As Duncan Watmore discusses his Sky Bet Championship Player of the Month award for December, in an interview delayed after the 26-year-old recently contracted coronavirus, one word crops up more than any other.
Enjoyment. It's easy to understand why.
Last June, he was released by Sunderland after seven years on Wearside. The raw talent that attracted the Black Cats to pluck him from National League North outfit Altrincham in 2013 shone through in fleeting glimpses, yet two serious knee injuries restricted him to just six appearances between December 2016 and December 2018.
In the last two seasons in League One, he played a bit-part role again and left having played just 87 games in all competitions across seven seasons. It would have been enough to dampen anyone's spirits, but given the hurdles he'd already cleared, Watmore wasn't prepared to let his career slip away.

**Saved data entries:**

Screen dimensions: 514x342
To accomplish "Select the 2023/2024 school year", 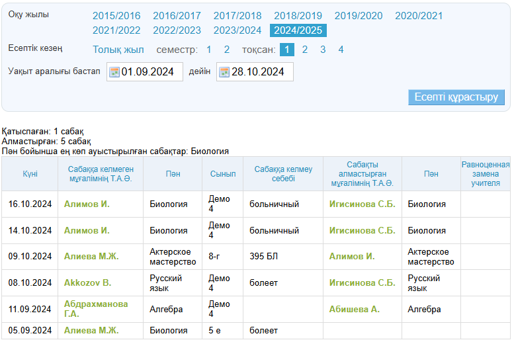I will point(237,30).
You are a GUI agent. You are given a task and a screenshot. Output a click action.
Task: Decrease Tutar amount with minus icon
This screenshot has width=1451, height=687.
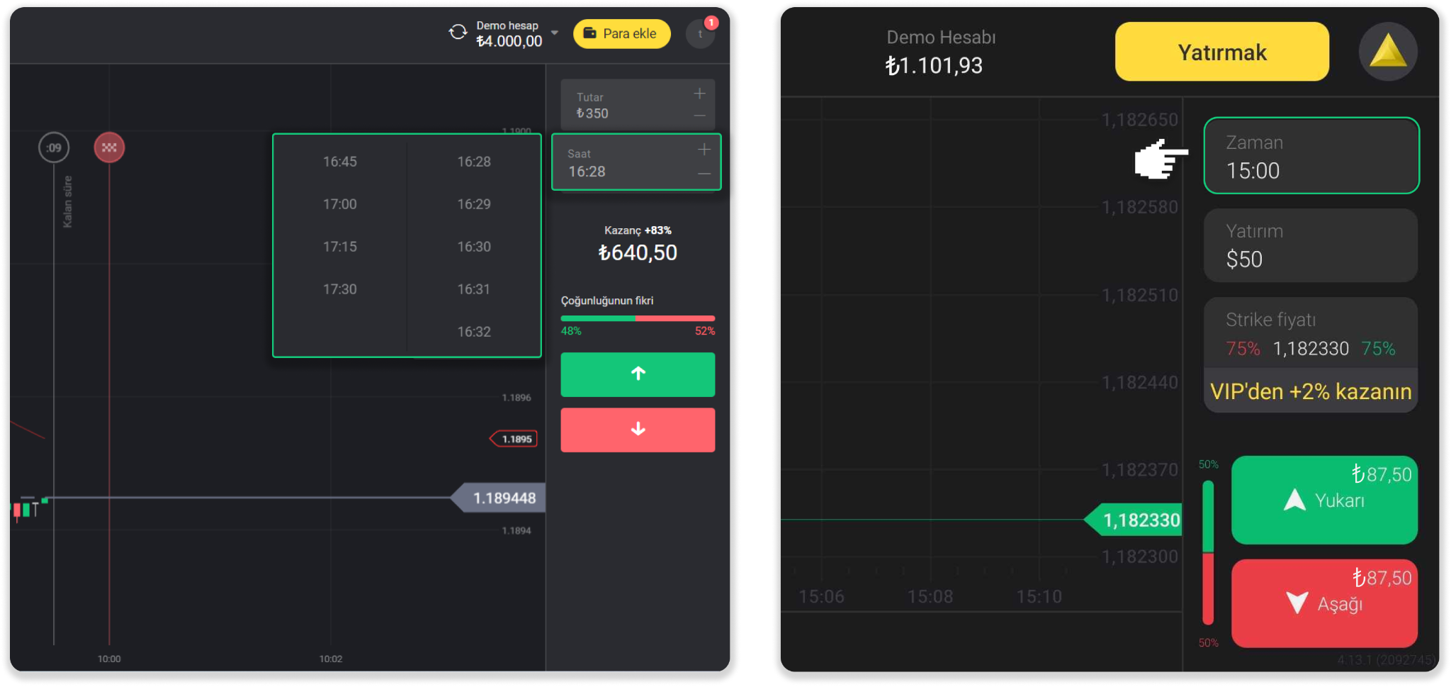(699, 116)
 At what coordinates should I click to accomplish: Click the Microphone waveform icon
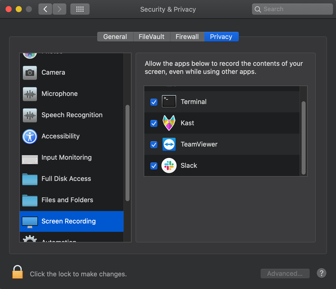click(30, 94)
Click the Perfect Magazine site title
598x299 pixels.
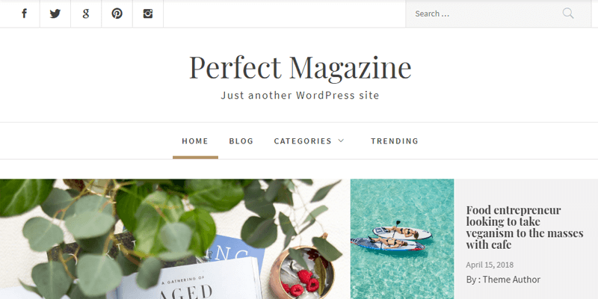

**Exercise instructions:**
(a) Reproduce the passage on Duncan Watmore from "Last June, he" up to and including "career slip away.".
(b) Write the next part of the passage on Duncan Watmore's career, beginning after its final sentence.
The items are not required for this work.

**Results of the tasks:**
(a)
Last June, he was released by Sunderland after seven years on Wearside. The raw talent that attracted the Black Cats to pluck him from National League North outfit Altrincham in 2013 shone through in fleeting glimpses, yet two serious knee injuries restricted him to just six appearances between December 2016 and December 2018.
In the last two seasons in League One, he played a bit-part role again and left having played just 87 games in all competitions across seven seasons. It would have been enough to dampen anyone's spirits, but given the hurdles he'd already cleared, Watmore wasn't prepared to let his career slip away.

(b)
"When coronavirus first hit, I felt like I was in a good position with my body, but there was no football allowed to be played and then I couldn't get a club for a few months," he explains in an exclusive interview with Sky Sports.
"I knew what my body could do and I was working really hard in the off-season and on my own when I didn't have a club to stay as fit as possible so I could hit the ground running wherever I went. All of my training was on my own. I had some help from some sports scientists and physios I know and I just tried to stay as fit and practical towards football fitness as I could.
"It was difficult in some ways but I've always enjoyed running and I've always enjoyed staying fit so it's something I wanted to do. When you look at the state of the world, people are losing jobs and struggling and I was confident that a club would come around, so I couldn't be the one sulking. I just had to do what I could and that was work hard and be ready for when a club did come in for me."
On November 17, they did. His chance came just 30 miles away with Middlesbrough, who handed him a short-term deal to allow him to get back on track.
"My agent contacted me and said to go and train with Boro for a couple of weeks as they wanted to have a look at me, to see where I was at. I was obviously really excited about that," he says.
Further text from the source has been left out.